[Items contained in a dataset]
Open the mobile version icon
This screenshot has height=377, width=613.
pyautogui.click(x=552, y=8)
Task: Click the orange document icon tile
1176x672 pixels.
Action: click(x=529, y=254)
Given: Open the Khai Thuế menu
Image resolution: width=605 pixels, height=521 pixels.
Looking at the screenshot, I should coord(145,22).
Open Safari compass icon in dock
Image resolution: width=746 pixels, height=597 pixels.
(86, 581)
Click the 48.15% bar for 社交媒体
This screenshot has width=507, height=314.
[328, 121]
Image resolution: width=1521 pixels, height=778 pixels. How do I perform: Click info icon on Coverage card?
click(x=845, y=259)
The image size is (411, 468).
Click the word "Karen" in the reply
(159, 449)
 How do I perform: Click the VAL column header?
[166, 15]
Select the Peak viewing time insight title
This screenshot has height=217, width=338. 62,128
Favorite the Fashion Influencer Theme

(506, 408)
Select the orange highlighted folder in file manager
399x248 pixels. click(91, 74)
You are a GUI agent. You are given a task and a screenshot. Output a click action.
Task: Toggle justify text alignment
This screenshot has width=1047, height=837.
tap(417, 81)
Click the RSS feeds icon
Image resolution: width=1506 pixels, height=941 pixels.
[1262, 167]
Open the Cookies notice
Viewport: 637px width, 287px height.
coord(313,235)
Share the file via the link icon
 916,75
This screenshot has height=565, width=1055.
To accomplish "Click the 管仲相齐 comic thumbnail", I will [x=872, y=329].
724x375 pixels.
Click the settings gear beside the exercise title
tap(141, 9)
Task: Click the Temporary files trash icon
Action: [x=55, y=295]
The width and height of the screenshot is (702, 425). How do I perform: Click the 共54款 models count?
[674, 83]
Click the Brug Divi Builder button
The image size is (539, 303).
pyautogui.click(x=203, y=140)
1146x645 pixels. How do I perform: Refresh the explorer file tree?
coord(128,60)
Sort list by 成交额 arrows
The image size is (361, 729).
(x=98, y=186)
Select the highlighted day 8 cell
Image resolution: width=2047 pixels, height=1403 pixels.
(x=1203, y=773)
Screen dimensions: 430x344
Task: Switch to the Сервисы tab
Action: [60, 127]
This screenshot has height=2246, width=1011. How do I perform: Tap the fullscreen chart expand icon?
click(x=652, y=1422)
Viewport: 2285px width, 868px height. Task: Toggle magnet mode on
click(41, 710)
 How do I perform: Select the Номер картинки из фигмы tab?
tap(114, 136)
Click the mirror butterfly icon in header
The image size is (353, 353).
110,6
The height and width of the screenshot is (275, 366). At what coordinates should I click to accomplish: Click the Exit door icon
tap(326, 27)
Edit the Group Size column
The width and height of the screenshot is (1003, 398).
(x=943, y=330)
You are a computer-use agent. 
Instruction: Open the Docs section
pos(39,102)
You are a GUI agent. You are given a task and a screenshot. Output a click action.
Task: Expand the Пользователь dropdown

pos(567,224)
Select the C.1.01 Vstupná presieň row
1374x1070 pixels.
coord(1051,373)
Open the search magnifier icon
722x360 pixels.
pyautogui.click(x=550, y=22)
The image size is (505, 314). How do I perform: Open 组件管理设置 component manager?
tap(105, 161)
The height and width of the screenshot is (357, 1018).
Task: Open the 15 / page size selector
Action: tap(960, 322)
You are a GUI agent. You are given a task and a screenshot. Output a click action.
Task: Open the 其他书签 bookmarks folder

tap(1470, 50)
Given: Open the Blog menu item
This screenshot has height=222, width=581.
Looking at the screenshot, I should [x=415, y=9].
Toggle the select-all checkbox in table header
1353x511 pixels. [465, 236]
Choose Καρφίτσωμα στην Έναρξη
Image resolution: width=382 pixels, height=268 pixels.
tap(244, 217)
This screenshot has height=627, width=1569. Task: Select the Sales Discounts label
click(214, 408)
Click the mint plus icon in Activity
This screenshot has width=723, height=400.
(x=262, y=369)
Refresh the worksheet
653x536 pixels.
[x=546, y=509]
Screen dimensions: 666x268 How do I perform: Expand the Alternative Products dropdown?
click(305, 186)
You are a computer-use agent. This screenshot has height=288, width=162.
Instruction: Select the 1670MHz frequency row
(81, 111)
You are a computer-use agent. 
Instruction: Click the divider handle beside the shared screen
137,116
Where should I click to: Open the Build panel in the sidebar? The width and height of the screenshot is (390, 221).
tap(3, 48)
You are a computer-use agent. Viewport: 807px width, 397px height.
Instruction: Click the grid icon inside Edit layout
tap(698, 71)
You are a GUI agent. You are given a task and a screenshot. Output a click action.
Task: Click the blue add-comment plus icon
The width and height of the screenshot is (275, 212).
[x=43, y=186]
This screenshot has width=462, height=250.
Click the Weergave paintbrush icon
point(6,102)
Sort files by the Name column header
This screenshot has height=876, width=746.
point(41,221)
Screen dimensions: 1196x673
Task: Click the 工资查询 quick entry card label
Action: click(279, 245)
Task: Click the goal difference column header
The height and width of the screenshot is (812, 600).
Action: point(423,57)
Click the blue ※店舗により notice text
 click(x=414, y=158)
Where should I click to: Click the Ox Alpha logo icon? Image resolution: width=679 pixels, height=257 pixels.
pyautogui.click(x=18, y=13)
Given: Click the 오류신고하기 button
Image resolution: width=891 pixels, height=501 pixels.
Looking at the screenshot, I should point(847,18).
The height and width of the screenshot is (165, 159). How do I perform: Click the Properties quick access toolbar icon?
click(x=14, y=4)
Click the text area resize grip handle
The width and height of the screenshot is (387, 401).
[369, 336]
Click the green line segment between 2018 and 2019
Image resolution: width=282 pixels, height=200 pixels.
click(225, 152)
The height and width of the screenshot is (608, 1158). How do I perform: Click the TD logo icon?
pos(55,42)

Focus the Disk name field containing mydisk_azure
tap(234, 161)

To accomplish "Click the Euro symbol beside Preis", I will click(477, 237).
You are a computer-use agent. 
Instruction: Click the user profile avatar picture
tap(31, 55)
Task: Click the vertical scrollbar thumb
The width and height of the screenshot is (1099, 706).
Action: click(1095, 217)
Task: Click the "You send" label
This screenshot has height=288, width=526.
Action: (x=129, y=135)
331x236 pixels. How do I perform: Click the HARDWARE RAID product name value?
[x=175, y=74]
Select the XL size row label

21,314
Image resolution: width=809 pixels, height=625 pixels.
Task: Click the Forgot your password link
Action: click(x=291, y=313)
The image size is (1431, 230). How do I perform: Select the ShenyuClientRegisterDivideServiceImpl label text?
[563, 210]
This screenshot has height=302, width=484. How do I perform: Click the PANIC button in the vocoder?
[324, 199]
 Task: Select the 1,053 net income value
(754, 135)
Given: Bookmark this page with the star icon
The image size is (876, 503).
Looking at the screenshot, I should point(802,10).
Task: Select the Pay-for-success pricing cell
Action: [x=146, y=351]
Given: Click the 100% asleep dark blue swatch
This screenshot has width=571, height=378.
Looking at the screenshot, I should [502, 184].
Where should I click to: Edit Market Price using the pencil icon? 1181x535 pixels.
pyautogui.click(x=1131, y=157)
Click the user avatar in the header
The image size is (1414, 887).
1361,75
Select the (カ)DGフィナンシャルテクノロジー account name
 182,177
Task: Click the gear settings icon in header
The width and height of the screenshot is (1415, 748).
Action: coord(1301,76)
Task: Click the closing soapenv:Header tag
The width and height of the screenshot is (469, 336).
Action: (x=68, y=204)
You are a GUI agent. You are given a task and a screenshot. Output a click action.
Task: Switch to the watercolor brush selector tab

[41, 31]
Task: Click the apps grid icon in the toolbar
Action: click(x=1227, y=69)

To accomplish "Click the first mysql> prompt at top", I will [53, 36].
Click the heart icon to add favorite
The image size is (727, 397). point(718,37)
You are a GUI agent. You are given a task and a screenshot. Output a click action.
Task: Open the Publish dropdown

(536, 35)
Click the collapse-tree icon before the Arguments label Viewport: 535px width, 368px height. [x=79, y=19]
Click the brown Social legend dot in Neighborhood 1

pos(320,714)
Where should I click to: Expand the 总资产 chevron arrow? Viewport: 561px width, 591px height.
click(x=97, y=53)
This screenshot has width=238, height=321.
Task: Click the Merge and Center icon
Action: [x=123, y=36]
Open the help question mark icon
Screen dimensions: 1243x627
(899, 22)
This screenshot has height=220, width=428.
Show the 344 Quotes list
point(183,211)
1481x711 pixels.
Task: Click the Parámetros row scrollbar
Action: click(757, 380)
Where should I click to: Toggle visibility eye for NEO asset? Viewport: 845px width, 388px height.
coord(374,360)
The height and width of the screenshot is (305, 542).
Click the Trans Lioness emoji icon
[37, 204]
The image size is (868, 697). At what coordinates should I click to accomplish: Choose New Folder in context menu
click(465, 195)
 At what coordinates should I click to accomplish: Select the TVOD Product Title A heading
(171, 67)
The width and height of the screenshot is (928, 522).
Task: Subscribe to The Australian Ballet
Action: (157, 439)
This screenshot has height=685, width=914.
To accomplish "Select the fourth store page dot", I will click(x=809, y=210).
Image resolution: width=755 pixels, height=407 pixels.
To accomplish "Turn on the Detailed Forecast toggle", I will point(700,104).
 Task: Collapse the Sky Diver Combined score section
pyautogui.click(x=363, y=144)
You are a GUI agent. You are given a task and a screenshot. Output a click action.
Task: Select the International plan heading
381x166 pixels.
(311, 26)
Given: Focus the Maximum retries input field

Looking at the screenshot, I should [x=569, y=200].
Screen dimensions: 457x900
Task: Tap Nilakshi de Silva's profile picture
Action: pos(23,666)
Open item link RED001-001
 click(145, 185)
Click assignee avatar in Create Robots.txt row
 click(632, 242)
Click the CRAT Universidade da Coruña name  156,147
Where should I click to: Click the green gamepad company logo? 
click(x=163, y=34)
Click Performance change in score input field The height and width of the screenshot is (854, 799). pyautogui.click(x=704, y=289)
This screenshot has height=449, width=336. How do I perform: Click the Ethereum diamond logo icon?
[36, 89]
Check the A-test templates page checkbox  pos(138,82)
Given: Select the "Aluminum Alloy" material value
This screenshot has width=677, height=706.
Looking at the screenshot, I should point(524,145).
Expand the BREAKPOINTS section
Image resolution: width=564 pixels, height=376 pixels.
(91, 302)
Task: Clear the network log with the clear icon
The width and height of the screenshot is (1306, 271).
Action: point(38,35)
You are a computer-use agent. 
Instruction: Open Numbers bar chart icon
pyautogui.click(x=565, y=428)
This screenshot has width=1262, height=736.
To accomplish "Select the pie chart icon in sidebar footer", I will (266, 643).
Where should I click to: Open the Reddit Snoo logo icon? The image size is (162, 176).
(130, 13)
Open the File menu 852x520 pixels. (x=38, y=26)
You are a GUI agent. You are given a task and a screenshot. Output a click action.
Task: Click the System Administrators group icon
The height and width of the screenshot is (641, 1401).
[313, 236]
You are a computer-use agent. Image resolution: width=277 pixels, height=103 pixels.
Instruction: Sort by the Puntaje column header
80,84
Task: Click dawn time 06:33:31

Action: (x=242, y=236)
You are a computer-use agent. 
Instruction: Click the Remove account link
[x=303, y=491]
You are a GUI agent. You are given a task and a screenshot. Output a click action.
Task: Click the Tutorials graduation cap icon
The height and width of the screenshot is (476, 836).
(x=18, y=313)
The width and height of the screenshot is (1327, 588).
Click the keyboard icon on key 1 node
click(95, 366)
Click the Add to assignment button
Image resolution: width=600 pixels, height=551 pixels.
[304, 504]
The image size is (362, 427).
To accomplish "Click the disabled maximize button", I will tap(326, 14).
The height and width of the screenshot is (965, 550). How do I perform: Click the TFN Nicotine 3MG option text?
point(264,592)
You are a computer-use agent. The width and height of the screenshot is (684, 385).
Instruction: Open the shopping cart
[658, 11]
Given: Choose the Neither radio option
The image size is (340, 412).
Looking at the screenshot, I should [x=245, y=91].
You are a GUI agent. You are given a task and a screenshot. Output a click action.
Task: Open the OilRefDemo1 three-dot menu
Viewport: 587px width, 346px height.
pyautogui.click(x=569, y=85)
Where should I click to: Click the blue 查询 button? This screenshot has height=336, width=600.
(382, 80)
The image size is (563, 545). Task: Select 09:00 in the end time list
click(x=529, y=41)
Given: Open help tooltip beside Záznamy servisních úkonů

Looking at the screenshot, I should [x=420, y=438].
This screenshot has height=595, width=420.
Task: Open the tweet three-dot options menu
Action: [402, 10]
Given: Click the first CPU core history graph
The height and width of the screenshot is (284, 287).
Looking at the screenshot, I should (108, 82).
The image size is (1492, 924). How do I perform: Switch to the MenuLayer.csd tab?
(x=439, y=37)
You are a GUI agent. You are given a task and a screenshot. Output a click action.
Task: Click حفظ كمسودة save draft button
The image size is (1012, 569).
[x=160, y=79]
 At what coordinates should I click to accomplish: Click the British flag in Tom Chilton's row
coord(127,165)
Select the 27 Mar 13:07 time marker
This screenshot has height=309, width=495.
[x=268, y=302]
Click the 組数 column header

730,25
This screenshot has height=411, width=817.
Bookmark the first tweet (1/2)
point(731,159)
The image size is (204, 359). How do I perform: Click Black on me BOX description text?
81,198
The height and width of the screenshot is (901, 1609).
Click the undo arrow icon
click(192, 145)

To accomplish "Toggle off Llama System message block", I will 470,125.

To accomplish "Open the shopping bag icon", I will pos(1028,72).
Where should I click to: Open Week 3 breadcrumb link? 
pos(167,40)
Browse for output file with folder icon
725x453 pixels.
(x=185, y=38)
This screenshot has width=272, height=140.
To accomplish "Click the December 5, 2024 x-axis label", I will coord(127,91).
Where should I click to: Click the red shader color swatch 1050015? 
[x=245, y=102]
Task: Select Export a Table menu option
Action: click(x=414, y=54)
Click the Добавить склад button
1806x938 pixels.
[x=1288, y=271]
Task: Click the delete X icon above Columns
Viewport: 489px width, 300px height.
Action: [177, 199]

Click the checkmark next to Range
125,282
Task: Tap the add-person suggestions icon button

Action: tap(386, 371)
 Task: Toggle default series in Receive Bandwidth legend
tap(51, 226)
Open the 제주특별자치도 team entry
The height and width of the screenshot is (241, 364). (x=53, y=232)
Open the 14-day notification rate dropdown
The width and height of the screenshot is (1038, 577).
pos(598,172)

- What the task requires
Quote the stretch of items from the start through the line containing "will [x=872, y=329].", both ends included.

- Finished task
Open the mobile version icon
This screenshot has height=377, width=613.
pyautogui.click(x=552, y=8)
Task: Click the orange document icon tile
1176x672 pixels.
Action: click(x=529, y=254)
Given: Open the Khai Thuế menu
Image resolution: width=605 pixels, height=521 pixels.
Looking at the screenshot, I should coord(145,22).
Open Safari compass icon in dock
Image resolution: width=746 pixels, height=597 pixels.
(86, 581)
Click the 48.15% bar for 社交媒体
This screenshot has width=507, height=314.
[328, 121]
Image resolution: width=1521 pixels, height=778 pixels. How do I perform: Click info icon on Coverage card?
click(x=845, y=259)
The image size is (411, 468).
Click the word "Karen" in the reply
(159, 449)
 How do I perform: Click the VAL column header?
[166, 15]
Select the Peak viewing time insight title
This screenshot has height=217, width=338. 62,128
Favorite the Fashion Influencer Theme

(506, 408)
Select the orange highlighted folder in file manager
399x248 pixels. click(91, 74)
You are a GUI agent. You are given a task and a screenshot. Output a click action.
Task: Toggle justify text alignment
This screenshot has width=1047, height=837.
tap(417, 81)
Click the RSS feeds icon
Image resolution: width=1506 pixels, height=941 pixels.
[1262, 167]
Open the Cookies notice
Viewport: 637px width, 287px height.
coord(313,235)
Share the file via the link icon
 916,75
This screenshot has height=565, width=1055.
To accomplish "Click the 管仲相齐 comic thumbnail", I will [x=872, y=329].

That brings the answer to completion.